------ Page excerpt ------

Pamela Wible has written an important and fascinating article for WaPo on the phenomenon of doctor suicide. Not doctor-assisted suicide, but doctors committing suicide:
The response was huge: So many distressed doctors (and medical students) wrote and phoned me. Soon I was running a de facto international suicide hotline from my home. To date, I’ve spoken to thousands of suicidal doctors; published a book of their suicide letters; attended more funerals; interviewed hundreds of surviving physicians, families and friends. I’ve spent nearly every waking moment over the past five years on a personal quest for the truth of “why.” Guilt, bullying, exhaustion are big factors. Here are some of the things I’ve discovered while compiling my list and talking to so many people: …
Lots of doctors kill themselves in hospitals. They jump from hospital windows or rooftops. They shoot or stab themselves in hospital parking lots. They’re found hanging in hospital chapels. Physicians often choose to die in a place where they’ve been emotionally invested and wounded.

------ Data supplied ------

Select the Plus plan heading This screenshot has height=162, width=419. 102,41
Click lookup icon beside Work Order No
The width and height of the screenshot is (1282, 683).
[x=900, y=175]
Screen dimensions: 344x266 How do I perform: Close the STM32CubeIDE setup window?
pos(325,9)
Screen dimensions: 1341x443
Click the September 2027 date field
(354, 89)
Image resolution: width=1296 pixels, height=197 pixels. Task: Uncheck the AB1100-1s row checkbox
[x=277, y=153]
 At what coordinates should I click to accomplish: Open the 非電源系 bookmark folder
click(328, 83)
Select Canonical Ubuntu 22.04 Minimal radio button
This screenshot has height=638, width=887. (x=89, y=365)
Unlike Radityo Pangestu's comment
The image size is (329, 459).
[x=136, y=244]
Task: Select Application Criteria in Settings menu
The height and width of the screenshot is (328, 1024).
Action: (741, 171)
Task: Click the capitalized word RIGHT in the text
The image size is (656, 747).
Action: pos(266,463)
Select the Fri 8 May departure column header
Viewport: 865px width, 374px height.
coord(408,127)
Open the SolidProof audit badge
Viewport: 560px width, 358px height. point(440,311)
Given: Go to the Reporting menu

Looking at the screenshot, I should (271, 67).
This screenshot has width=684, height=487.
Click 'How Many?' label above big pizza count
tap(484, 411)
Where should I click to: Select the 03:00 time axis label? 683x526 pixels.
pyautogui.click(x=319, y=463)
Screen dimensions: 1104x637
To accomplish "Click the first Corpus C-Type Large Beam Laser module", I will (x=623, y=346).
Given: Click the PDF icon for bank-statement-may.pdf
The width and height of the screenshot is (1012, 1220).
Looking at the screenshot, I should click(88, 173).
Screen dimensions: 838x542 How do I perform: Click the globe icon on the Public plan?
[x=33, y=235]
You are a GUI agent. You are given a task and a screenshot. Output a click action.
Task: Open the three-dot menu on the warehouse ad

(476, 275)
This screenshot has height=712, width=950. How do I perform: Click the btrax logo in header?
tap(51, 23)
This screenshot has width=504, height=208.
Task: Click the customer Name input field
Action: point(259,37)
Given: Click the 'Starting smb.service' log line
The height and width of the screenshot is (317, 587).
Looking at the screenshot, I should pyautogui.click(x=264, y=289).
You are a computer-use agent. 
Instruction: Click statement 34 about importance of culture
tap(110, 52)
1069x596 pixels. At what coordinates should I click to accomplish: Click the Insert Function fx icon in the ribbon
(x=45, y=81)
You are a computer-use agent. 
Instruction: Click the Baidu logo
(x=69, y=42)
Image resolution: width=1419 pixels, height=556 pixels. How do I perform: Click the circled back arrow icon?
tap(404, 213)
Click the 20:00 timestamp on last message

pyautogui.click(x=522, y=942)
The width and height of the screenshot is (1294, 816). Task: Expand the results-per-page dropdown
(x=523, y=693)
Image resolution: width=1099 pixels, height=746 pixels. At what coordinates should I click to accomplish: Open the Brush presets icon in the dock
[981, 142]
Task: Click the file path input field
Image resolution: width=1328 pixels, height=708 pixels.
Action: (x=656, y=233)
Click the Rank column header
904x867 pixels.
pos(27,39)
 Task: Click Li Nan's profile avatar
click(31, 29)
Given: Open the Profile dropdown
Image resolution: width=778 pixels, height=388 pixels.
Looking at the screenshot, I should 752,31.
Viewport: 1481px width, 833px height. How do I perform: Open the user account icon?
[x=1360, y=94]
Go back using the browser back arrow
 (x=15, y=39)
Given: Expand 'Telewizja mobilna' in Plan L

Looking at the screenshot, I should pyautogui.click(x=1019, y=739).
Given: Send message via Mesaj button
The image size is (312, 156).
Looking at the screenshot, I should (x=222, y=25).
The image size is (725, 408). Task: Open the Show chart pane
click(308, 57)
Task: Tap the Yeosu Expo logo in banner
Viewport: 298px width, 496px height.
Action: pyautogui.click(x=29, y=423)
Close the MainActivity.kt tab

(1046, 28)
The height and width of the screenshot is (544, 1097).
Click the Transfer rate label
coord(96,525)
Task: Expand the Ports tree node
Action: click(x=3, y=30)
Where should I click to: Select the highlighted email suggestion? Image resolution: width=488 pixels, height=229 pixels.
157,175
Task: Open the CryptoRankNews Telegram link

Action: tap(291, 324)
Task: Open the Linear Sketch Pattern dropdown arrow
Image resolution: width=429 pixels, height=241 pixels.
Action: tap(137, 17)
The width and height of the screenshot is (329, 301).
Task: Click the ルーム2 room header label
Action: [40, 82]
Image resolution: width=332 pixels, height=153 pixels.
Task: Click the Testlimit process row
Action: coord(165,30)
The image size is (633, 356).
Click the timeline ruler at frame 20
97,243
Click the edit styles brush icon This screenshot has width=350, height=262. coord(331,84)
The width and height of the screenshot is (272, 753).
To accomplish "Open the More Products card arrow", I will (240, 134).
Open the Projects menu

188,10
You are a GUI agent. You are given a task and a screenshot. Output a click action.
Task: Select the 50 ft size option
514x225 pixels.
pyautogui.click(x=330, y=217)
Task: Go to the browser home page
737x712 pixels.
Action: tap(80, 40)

------

#### Exercise brief:
Continue the excerpt on physician suicide from the point where it stops.

#### Result of this task:
If our society is going to continue to depend on medicine, then we need to take a closer look at how we conduct the medical business because we currently have a shortfall in many specialties. Do we train doctors properly? What stops people from becoming doctors? I know those in charge of training claim the harsh training produces doctors to be depended on – but what about the wastage of those who wash out? Is this really the best way?
Having read the article, at least some of it suggests that the normal human emotional operating procedures – a phrase I use with specificity – may be the cause of many of these suicides. With that in mind, I wonder how hard it would be to use people without those standard emotional responses as doctors.
Not being a psychologist, I don’t know if sociopath would be the right word for what I am thinking. But not caring that deeply for your patients might be a survival lifeline for doctors.
Or maybe Artificial Intelligence is the way to go here.